A 117 year tradition of silver price fixing in London will come to an end next month on August 14th.

http://www.reuters.com/article/2014/07/09/silver-fix-idUSL6N0PK45U20140709

Any thoughts on what this will do to pricing?


----------



## Westerngs (Jul 10, 2014)

My guess? Not much will change. Pricing has always been controlled by few. Even with the new system, it will continue.

Back in 1980 when the Hunt brothers tried to corner the silver market and silver sent above the $50 mark, the banks simply changed the pricing rules when they found out they stood to lose a lot of money. They would simply do so again if something like that appeared to be happening again.
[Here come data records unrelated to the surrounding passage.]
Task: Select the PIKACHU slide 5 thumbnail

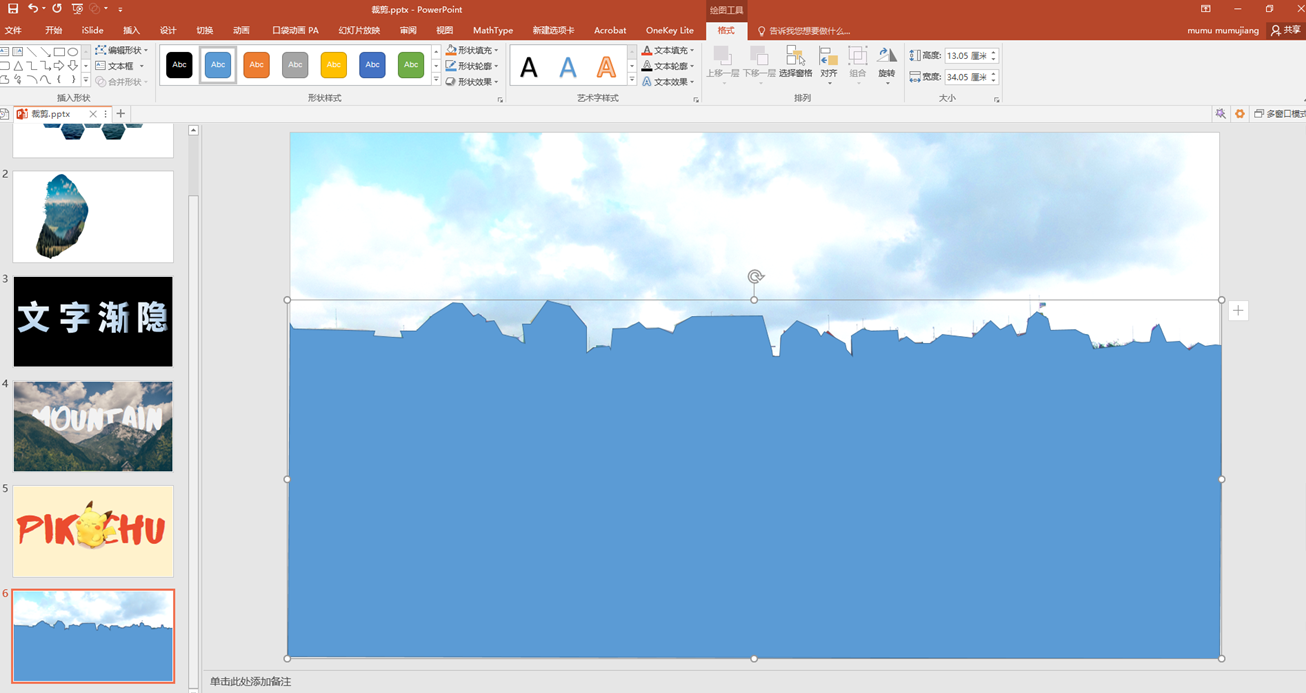Action: pos(93,531)
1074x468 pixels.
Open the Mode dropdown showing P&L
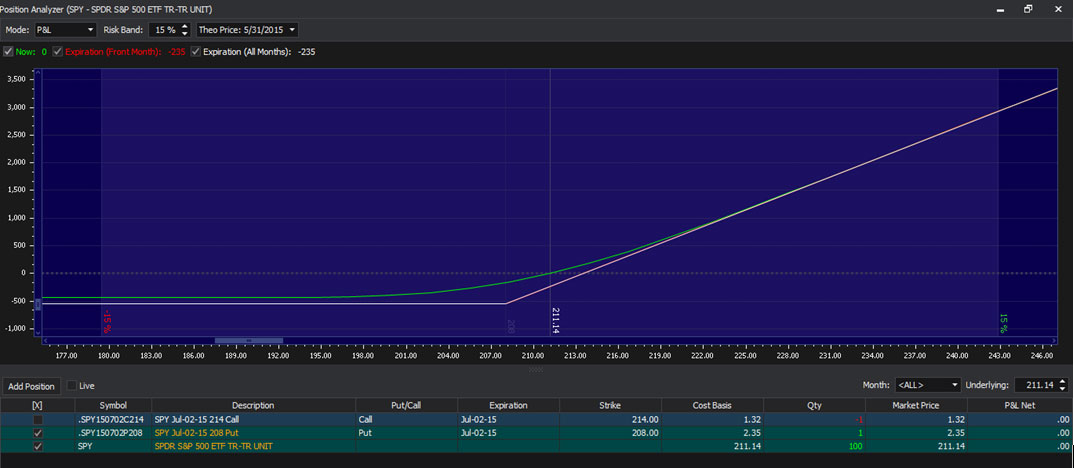point(66,30)

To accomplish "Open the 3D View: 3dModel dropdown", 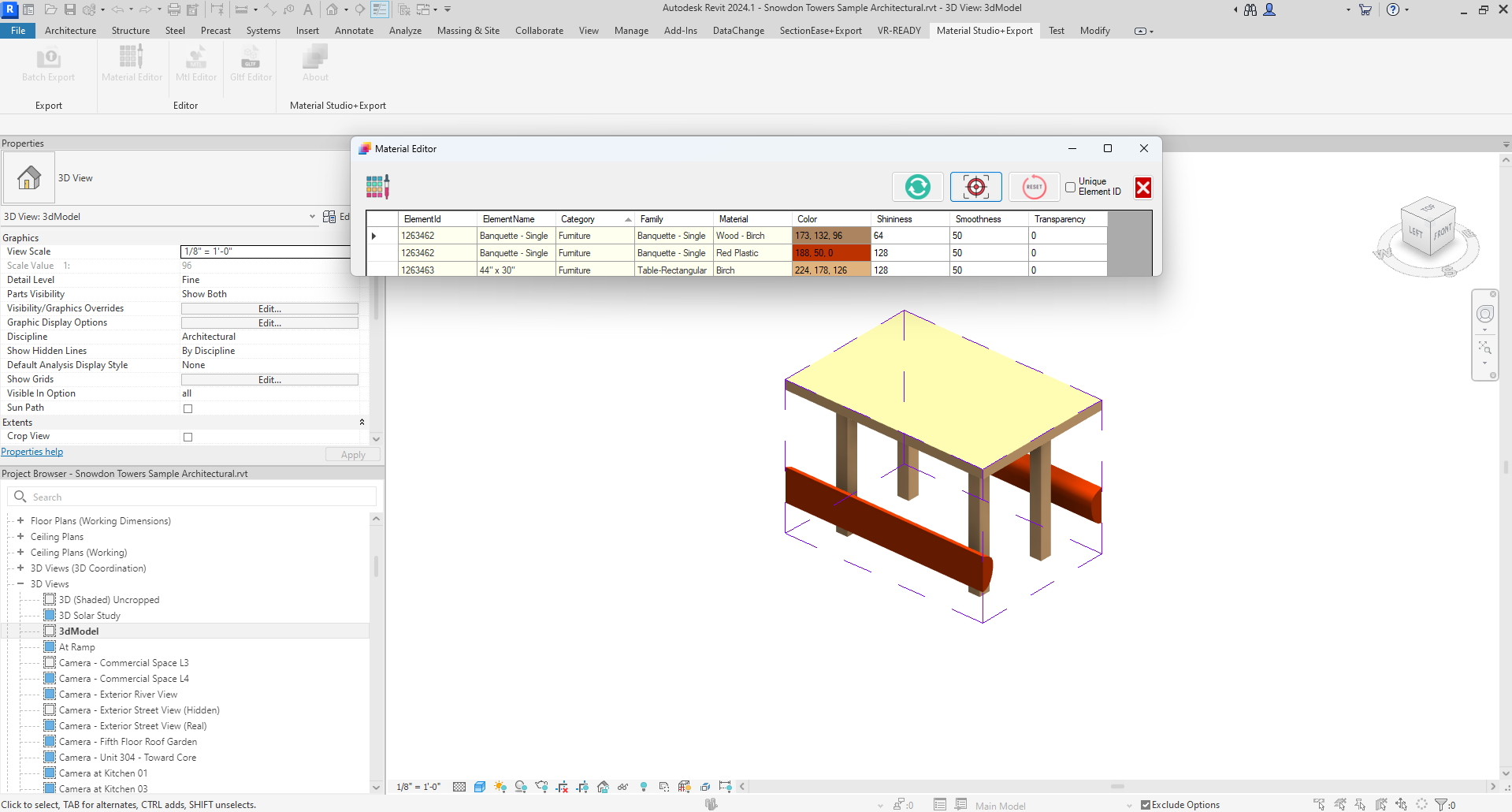I will pos(313,217).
They can do so because they control the silver leases. Lose your silver lease, and you are out of business, simple as that.


----------



## solar_plasma (Jul 10, 2014)

I think the price of industrial silver will get more volatile and harder to calculate, which will result in both buyer's and seller's need of higher safety margins, which again will influence the spot price in the other markets indirectly. It will get a little more, though not dramatically, expensive to the private buyers. The professional buyers and sellers will transfer the costs to the private end-consumers, who always are at the end of the chain. So, silver coins, solar panels, electronics will get slightly more expensive. All kinds of paper silver will get more volatile.


----------



## butcher (Jul 10, 2014)

I think I could predict the weather better;
it is going to be a hot one here tomorrow.


----------



## nickvc (Jul 10, 2014)

I suspect it will be a smoke and mirrors job nothing will really change except it will all cost everyone more money for the same thing making the banks richer and distancing themselves from any blame or risk.


----------



## maynman1751 (Jul 10, 2014)

nickvc said:


> I suspect it will be a smoke and mirrors job nothing will really change except it will all cost everyone more money for the same thing making the banks richer and distancing themselves from any blame or risk.
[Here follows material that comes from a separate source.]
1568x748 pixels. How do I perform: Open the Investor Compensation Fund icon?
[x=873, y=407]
Bing bing, bing!!!!! We have a winner!


----------



## 4metals (Jul 10, 2014)

I suspect it will cause greater daily swings in the pricing and essentially squeeze the smaller refiners who can't work at the smaller margins out of the game. 

But in the end the consumer will take the brunt of it.


----------



## nickvc (Jul 10, 2014)

maynman1751 said:


> nickvc said:
> 
> 
> > I suspect it will be a smoke and mirrors job nothing will really change except it will all cost everyone more money for the same thing making the banks richer and distancing themselves from any blame or risk.
> ...



Sorry cynicism comes with being a Brit :roll:


----------



## Barrie Gold Buyer (Jul 13, 2014)

Thomson Reuters, CME to Provide Electronic Replacement for Silver Fix

http://online.wsj.com/articles/london-silver-fix-to-end-in-august-1405080131


----------